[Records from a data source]

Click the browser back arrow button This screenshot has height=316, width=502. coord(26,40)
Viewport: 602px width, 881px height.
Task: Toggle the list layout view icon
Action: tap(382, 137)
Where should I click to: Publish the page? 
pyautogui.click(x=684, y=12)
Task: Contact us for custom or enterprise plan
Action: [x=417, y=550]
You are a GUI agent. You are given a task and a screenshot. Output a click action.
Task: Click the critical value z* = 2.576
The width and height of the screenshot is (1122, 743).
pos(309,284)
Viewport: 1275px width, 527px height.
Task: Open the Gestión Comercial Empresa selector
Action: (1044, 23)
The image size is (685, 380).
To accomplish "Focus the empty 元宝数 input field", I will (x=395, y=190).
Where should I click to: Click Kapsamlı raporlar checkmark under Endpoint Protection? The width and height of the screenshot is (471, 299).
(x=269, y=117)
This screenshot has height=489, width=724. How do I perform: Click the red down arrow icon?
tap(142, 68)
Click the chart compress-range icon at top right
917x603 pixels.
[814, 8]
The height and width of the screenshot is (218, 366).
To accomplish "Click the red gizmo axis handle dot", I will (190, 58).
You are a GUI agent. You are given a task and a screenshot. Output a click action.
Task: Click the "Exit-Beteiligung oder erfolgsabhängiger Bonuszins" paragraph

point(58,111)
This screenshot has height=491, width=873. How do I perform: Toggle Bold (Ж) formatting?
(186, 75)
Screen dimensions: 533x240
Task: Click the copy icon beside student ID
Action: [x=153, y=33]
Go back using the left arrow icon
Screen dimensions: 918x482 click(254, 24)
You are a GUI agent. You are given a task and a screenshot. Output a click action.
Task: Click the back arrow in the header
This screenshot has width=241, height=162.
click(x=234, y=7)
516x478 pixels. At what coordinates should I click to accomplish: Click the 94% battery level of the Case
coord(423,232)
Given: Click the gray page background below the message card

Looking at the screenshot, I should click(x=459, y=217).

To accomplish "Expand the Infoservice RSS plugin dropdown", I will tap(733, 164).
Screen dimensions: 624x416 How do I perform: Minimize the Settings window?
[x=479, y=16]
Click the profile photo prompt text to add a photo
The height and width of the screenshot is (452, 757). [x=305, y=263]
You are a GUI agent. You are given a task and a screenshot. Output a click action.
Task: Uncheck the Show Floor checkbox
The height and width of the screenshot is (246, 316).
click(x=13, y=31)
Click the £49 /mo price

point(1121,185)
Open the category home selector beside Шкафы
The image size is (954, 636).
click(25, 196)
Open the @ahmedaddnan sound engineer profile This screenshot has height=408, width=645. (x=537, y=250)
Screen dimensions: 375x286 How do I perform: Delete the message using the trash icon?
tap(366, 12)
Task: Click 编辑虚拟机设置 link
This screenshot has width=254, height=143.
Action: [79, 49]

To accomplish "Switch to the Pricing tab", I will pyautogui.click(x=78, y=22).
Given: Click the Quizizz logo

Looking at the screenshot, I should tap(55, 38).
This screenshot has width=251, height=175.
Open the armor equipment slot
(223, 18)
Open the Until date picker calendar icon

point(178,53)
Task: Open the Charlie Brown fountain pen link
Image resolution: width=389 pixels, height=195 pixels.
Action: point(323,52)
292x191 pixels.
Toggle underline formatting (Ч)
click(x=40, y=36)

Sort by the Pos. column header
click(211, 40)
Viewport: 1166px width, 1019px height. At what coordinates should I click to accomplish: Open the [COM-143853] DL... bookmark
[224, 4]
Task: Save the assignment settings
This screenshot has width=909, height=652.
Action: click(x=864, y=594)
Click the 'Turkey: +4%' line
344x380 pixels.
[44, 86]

> _PROBLEM TO WORK ON_:
What needs duplicating is the run of lines from the one containing "Task: Save the assignment settings" through the last line of the entries above, exact and complete.

> _FINAL ANSWER_:
Task: Save the assignment settings
This screenshot has width=909, height=652.
Action: click(x=864, y=594)
Click the 'Turkey: +4%' line
344x380 pixels.
[44, 86]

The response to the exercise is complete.